Di giornalisti sovraeccitati e cieli limpidi

Infine, difficile capire com’è andato veramente l’incontro fra Ramaphosa e Trump. Se le retorica folle relativa al genocidio non è stata scalfita più che tanto e anzi, nelle ultime ore è stata rilanciata dai media di tutto il mondo in un modo o nell’altro, dall’altra il presidente sudafricano non si è spazientito e sembra determinato a riallacciare i rapporti con gli USA, fondamentali dal punto di vista economico.

Trump e Ramaphosa inoltre, sono sembrati allineati rispetto all’impegno per la pace fra Repubblica democratica del Congo e Rwanda, impegnato in un conflitto che appare ormai endemico nella regione. Ramaphosa ha ringraziato Washington per il suo impegno per la pace in Africa centrale. Secondo Trump, il Sudafrica ha esercitato dal canto suo una «leadership regionale responsabile» nel contesto del conflitto congolese. Un parere probabilmente non condiviso a Kigali, che è più volta entrata in attrito con Pretoria, ma che assume un valore specifico se pronunciato da Trump.
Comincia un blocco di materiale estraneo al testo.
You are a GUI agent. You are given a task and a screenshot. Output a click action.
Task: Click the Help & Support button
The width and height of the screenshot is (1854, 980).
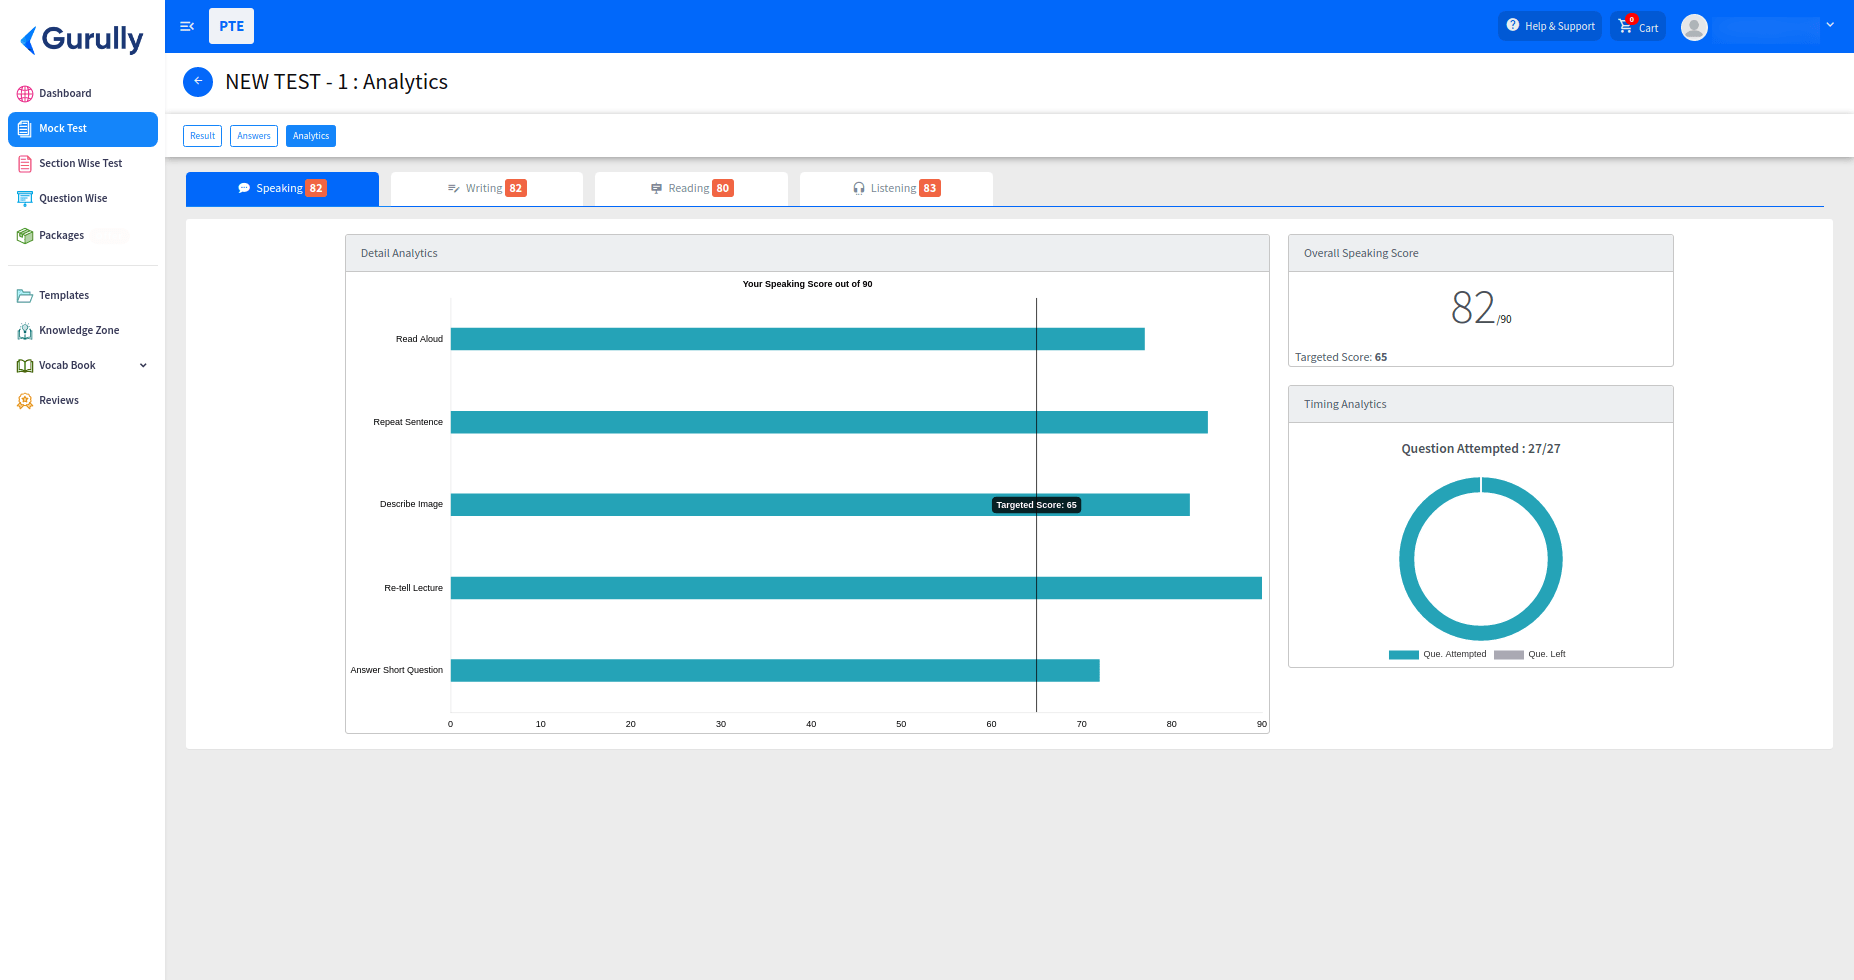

Sa News 24 e Daily Maverick, due dei principali media del paese, scelgono immagini molto diverse per chiudere i loro pezzi sull’incontro: il primo si focalizza sulle parole incendiarie di Malema, che filtravano neanche fossero in filodiffusione da tutti i portatili della sala stampa, evidentemente pronta a scrivere solo di provocazioni e genocidio. Il Maverick ha invece puntato gli occhi sul cielo di Washington, rischiaratosi dopo il colloquio allo Studio Ovale. Un’immagine ritenuta appropriata per descrivere un rapporto fatto da «divergenze tempestose, ma anche da sforzi per ripristinare e riprendere il dialogo».